• [EXERCISE] Transcribe the entries below exactly.

• [EXTRACTED RECORDS]
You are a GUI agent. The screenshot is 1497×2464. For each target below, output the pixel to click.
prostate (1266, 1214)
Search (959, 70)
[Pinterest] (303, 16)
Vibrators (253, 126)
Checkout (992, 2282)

• [WRITTEN RESPONSE]
You are a GUI agent. The screenshot is 1497×2464. For each target below, output the pixel to click.
prostate (1266, 1214)
Search (959, 70)
[Pinterest] (303, 16)
Vibrators (253, 126)
Checkout (992, 2282)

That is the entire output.